Task instructions:
Once the line with "Карта сайта (112, 2461)" is found in the entries below, repeat it and each following line exactly, up to and including the line with "Этика (20, 2298)". Add no other lines.

Task input:
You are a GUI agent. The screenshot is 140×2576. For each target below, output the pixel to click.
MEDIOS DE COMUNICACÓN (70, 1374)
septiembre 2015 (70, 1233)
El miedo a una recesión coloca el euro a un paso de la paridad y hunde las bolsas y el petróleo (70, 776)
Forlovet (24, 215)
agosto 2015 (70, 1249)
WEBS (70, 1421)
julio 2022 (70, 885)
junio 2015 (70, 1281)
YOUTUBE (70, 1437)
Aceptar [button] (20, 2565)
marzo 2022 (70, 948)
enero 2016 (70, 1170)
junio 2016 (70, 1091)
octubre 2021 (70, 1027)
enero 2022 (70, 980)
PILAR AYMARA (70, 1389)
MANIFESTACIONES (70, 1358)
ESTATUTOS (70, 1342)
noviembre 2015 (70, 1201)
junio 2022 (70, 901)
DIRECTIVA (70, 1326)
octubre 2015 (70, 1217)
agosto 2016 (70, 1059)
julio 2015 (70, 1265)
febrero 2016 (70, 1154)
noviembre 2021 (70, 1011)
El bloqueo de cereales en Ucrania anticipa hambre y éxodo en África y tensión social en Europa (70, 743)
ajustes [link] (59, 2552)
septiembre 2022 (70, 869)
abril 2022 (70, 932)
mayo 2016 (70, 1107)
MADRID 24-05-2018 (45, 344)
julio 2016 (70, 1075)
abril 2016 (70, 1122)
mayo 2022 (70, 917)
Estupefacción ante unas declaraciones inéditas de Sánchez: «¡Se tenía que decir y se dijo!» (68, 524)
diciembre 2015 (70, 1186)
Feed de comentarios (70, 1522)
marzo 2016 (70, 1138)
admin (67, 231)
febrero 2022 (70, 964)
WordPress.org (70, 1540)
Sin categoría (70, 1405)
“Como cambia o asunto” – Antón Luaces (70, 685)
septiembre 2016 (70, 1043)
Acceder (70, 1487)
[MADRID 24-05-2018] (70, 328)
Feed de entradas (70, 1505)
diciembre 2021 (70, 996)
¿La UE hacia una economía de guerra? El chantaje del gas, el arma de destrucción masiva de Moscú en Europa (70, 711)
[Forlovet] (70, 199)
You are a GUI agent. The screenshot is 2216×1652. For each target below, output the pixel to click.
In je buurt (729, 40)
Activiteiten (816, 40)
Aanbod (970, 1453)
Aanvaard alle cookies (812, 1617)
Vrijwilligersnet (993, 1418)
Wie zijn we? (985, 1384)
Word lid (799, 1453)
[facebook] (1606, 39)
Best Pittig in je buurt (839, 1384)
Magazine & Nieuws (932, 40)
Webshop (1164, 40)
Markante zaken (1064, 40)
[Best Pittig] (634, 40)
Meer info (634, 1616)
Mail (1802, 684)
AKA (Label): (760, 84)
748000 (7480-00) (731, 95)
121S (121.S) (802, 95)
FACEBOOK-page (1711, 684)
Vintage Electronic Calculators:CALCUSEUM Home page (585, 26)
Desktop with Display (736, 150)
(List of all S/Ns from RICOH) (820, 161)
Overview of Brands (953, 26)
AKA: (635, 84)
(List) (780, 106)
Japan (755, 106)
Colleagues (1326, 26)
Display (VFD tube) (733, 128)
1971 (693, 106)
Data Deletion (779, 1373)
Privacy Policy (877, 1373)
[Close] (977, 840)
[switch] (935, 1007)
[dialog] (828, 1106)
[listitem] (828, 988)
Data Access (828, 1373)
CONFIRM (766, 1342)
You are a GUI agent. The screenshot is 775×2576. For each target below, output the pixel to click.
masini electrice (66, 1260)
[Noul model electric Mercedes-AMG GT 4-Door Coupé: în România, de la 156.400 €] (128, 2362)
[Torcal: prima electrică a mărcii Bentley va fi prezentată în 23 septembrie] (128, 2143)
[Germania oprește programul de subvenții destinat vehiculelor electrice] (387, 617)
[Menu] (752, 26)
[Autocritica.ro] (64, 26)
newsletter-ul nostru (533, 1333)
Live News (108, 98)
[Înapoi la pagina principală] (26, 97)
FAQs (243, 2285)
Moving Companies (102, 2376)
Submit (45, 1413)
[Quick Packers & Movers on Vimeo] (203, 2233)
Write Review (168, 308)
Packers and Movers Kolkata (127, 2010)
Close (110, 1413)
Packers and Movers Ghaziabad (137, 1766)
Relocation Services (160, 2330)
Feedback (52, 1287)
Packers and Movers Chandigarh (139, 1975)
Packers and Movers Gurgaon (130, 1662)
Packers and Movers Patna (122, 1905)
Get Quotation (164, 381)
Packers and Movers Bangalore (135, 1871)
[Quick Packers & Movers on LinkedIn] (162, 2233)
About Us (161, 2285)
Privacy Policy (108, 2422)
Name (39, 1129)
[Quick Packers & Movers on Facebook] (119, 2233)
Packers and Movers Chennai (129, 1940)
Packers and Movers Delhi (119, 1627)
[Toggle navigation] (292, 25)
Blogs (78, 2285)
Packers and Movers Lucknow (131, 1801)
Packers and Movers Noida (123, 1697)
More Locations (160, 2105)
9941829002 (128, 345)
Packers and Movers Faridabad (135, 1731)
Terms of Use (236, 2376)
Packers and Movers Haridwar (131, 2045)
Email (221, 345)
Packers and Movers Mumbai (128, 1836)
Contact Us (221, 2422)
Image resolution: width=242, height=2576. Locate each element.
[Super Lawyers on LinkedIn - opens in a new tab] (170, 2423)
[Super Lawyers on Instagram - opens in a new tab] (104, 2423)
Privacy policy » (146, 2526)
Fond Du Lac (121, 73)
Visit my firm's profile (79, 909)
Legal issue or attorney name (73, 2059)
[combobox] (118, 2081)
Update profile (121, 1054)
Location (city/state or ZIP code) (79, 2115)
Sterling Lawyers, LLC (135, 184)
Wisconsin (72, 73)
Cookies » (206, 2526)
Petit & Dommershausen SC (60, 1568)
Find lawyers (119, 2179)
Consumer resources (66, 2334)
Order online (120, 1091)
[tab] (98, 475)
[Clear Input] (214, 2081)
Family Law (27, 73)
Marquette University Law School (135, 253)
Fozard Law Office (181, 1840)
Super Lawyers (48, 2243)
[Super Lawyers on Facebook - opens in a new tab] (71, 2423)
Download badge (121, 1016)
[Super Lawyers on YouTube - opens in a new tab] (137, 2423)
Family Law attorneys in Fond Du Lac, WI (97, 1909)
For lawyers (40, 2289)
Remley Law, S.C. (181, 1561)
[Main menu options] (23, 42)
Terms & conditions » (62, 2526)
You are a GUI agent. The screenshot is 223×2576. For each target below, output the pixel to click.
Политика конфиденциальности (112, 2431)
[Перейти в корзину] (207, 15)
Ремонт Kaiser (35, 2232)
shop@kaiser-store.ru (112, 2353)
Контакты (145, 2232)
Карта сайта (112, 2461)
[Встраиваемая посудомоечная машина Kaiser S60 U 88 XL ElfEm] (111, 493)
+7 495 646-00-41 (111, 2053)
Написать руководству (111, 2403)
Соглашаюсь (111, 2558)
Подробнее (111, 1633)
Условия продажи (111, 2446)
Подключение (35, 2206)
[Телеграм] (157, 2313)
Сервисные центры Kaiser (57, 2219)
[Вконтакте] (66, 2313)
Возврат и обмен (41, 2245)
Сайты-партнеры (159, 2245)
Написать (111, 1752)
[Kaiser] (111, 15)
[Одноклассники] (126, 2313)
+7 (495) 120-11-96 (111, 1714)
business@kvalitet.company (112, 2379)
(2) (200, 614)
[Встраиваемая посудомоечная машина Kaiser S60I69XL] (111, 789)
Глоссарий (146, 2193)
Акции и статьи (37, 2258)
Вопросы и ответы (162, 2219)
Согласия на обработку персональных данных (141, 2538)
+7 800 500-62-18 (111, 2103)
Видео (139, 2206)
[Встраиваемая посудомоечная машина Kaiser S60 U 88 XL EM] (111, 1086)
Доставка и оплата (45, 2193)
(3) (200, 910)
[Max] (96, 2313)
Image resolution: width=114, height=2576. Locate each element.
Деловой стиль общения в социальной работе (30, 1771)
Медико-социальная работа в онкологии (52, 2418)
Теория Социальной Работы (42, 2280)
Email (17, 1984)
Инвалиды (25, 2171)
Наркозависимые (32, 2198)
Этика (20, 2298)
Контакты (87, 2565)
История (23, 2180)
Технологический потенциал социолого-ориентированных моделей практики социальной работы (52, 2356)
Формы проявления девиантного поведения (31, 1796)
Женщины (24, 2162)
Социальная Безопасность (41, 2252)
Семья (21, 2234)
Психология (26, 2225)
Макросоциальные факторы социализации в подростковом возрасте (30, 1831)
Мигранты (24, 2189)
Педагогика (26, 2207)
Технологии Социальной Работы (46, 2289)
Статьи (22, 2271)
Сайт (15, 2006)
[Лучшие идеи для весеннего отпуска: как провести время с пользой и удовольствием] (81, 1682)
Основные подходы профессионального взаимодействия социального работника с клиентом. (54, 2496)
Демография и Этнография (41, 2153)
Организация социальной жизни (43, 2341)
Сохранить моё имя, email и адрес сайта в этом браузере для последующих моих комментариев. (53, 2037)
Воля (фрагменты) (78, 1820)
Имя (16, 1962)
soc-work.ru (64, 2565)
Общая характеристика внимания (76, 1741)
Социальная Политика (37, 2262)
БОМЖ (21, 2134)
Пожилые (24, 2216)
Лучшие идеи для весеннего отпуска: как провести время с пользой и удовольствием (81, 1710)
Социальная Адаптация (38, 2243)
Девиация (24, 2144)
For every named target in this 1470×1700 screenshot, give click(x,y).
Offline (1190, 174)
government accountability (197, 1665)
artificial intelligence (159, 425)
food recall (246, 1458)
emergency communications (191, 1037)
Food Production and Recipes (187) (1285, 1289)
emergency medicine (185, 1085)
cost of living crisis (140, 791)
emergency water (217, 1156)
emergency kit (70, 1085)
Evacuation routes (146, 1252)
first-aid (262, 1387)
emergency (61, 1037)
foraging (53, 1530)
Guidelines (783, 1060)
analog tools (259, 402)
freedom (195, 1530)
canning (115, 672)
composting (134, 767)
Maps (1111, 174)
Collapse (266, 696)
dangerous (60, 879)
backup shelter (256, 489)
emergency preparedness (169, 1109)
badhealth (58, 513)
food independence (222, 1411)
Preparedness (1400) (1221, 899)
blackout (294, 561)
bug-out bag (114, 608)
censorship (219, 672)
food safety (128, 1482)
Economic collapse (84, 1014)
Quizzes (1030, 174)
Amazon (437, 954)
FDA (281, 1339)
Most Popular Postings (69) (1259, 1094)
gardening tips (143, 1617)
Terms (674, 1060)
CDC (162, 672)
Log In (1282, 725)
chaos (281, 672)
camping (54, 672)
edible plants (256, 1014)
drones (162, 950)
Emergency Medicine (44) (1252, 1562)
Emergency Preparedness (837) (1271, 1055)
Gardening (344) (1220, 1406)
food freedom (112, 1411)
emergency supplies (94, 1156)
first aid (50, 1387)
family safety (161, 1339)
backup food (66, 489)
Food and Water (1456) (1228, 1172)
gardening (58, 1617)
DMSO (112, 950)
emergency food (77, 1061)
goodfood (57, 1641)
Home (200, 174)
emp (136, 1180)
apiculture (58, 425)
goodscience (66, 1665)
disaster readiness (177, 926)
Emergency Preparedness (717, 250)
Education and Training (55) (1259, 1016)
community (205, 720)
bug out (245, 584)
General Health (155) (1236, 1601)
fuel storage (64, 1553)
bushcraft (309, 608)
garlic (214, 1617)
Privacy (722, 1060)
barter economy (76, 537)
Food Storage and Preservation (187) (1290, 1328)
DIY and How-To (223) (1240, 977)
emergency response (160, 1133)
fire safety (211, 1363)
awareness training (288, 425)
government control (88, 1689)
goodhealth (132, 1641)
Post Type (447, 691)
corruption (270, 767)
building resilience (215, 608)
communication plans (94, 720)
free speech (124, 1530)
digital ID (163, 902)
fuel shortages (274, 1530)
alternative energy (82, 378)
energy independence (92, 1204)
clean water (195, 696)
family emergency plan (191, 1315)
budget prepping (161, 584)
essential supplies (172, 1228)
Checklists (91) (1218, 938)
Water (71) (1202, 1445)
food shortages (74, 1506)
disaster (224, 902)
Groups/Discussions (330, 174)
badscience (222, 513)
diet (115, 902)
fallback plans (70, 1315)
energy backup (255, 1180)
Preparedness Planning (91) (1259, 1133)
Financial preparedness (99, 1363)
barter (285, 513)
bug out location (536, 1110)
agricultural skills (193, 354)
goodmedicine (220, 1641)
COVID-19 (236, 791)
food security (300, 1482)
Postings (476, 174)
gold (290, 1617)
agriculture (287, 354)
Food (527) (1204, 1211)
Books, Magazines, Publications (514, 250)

Worked solution:
Карта сайта (112, 2461)
[Встраиваемая посудомоечная машина Kaiser S60 U 88 XL ElfEm] (111, 493)
+7 495 646-00-41 (111, 2053)
Написать руководству (111, 2403)
Соглашаюсь (111, 2558)
Подробнее (111, 1633)
Условия продажи (111, 2446)
Подключение (35, 2206)
[Телеграм] (157, 2313)
Сервисные центры Kaiser (57, 2219)
[Вконтакте] (66, 2313)
Возврат и обмен (41, 2245)
Сайты-партнеры (159, 2245)
Написать (111, 1752)
[Kaiser] (111, 15)
[Одноклассники] (126, 2313)
+7 (495) 120-11-96 (111, 1714)
business@kvalitet.company (112, 2379)
(2) (200, 614)
[Встраиваемая посудомоечная машина Kaiser S60I69XL] (111, 789)
Глоссарий (146, 2193)
Акции и статьи (37, 2258)
Вопросы и ответы (162, 2219)
Согласия на обработку персональных данных (141, 2538)
+7 800 500-62-18 (111, 2103)
Видео (139, 2206)
[Встраиваемая посудомоечная машина Kaiser S60 U 88 XL EM] (111, 1086)
Доставка и оплата (45, 2193)
(3) (200, 910)
[Max] (96, 2313)
Image resolution: width=114, height=2576. Locate each element.
Деловой стиль общения в социальной работе (30, 1771)
Медико-социальная работа в онкологии (52, 2418)
Теория Социальной Работы (42, 2280)
Email (17, 1984)
Инвалиды (25, 2171)
Наркозависимые (32, 2198)
Этика (20, 2298)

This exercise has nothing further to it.